A little history – In 1897, the First Zionist Congress was convened by Theodor Herzl in Basel, Switzerland, with the participation of some 200 delegates representing 17 countries. Together, the delegates established the World Zionist Organization and endorsed the ideals of Zionism, to establish a home for the Jewish people to be secured under public law with international recognition in what was then the Ottoman-ruled territory of Palestine. It was immediately after this Congress that Herzl wrote, “In Basel I founded the Jewish State. If I were to say this out loud today, I would be met with universal laughter. But in five years perhaps, certainly in fifty, the whole world will know it.”
It is now 2020, almost 72 years since the establishment of the modern State of Israel, and the whole world knows what Herzl made possible in Basel. Any of you who have traveled to Israel have seen both the challenges and the blessings of our having a Jewish and democratic nation where the Jewish people can be safe and determine our own destiny. Although this past year has included challenging elections for Israel in deciding its Knesset members and Prime Minister, there is another election regarding Israel in which we, the Jews of America, get a vote.

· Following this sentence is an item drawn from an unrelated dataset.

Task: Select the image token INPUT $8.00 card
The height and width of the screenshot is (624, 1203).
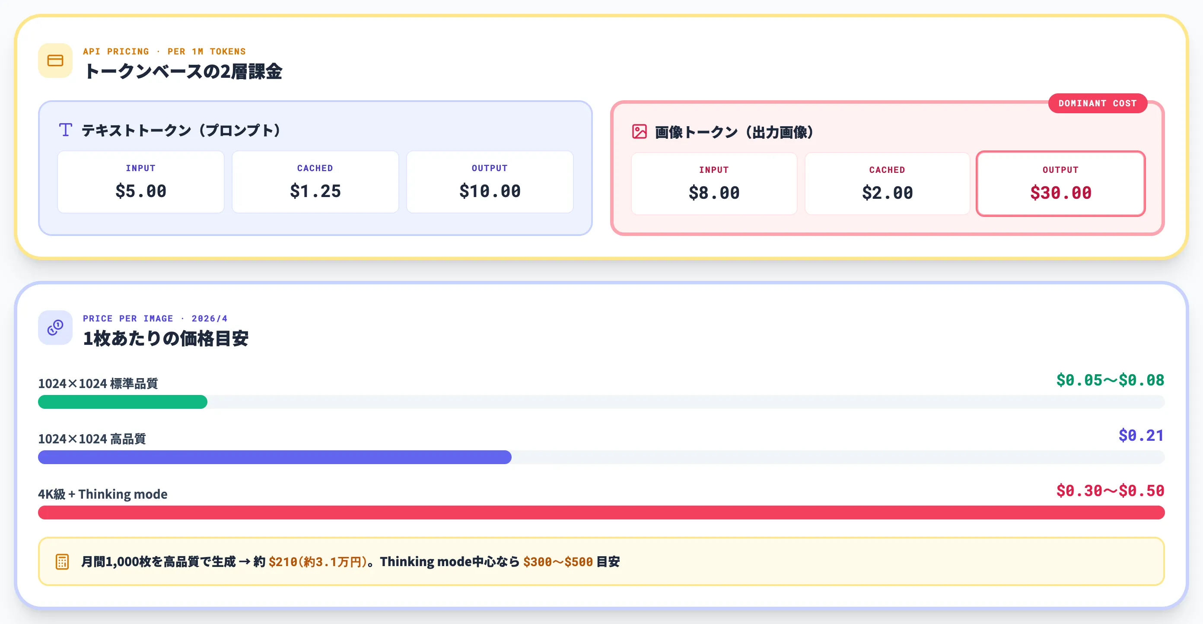Action: [x=714, y=184]
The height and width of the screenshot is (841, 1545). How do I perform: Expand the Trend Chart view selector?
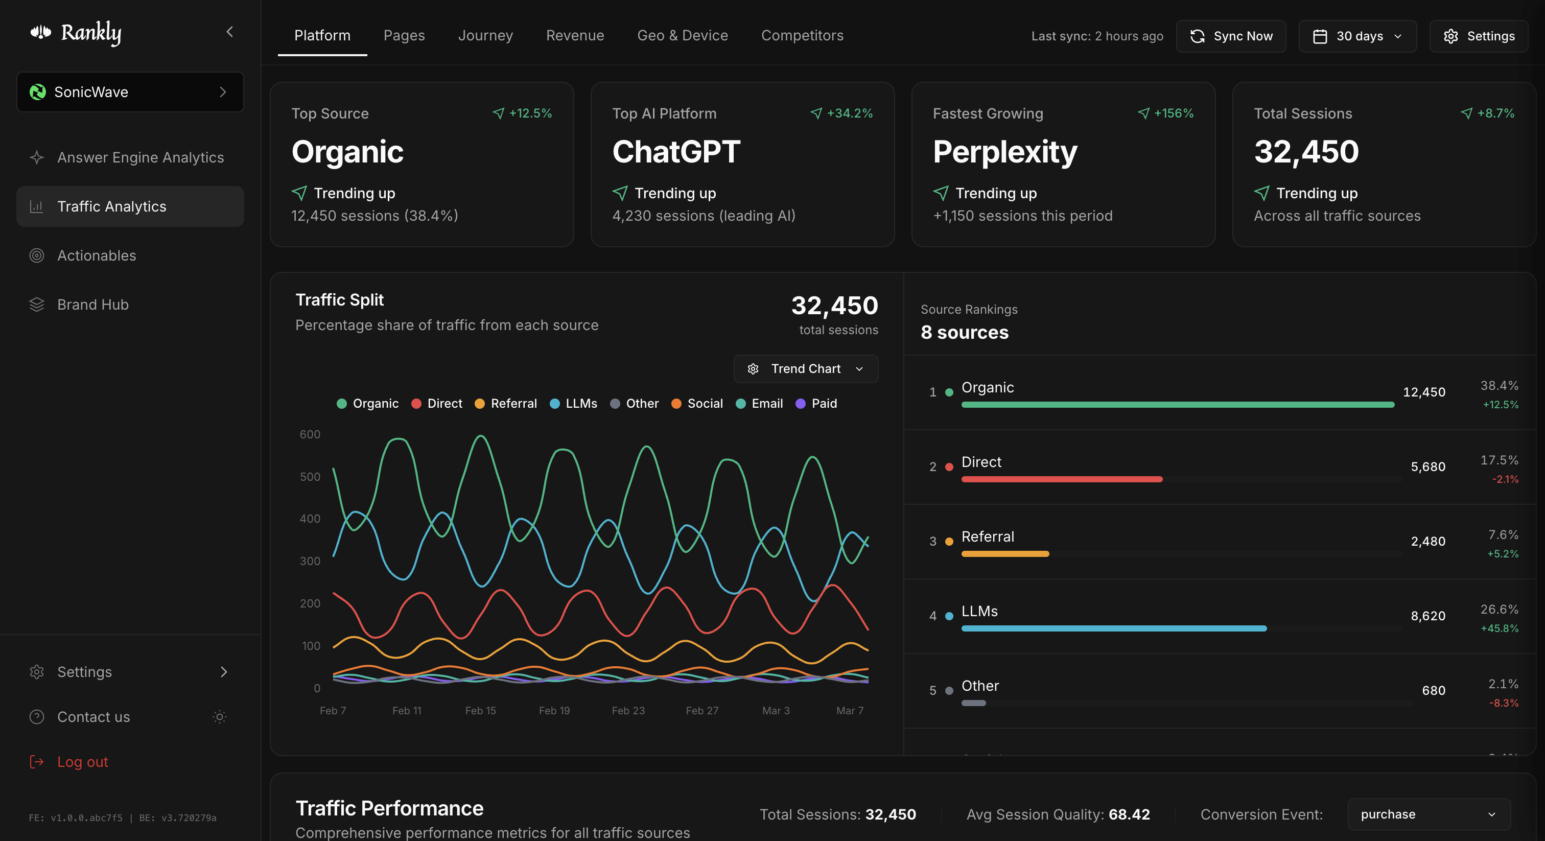click(x=805, y=369)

Every five years, Jews worldwide are invited to personally vote in the election of delegates to the World Zionist Congress (WZC), heirs to the decision-making body that Herzl started in 1897. The World Zionist Congress meets in Jerusalem and of the 500 delegates, 145 of them are determined by the WZC elections. The World Zionist Congress is the only body in which all of World Jewry is represented democratically. It determines policy and makes decisions that influence hundreds of millions of dollars including decisions that affect the status of Reform Jews in Israel and across the world. We encourage you to vote for the Reform Jewish movement’s slate (ARZA) with includes us as nominees of our Reform movement (ARZA – the Association of Reform Zionists of America).
In order to vote in the WZC elections, one must be 18 years old by June 30, 2020, self-identify as Jewish, and pay a nominal fee when voting, which helps support the sending of delegates from places like Cleveland to Jerusalem to participate in the World Zionist Congress meetings in the fall, 2020.
By voting for ARZA, you are increasing the power of the Reform Movement in the World Zionist Congress, and sending the message in Israel that you want leaders in the Reform Jewish Movement, like us, to represent your Jewish values in matters that affect the entire Jewish people. If you’ve ever felt dismayed by the fact that Reform Jews are often treated as second class citizens in matters of egalitarian prayer at the Western Wall or that in some parts of Israel women are forced literally, on some routes, to sit in the back of the bus, then you know there are important stakes to our movement in this election. By voting for ARZA, you will be sending your own leaders to help make crucial decisions on how our communal dollars are spent in Eretz Israel.
To vote, simply go to arza.org, the website of our Reform Jewish movement’s Zionist organization. There you can fill out a form to get actual online ballot for voting which began on January 21 and continues until March 11, 2020.
The World Zionist Congress elections are here. Each and every vote from our congregation is crucial to maintaining a strong Reform presence. This is our chance to combat the discrimination the Reform Movement faces in Israel. Together we can make progress on the issues we care about: religious freedom, women’s equality, peace and co-existence, and much more.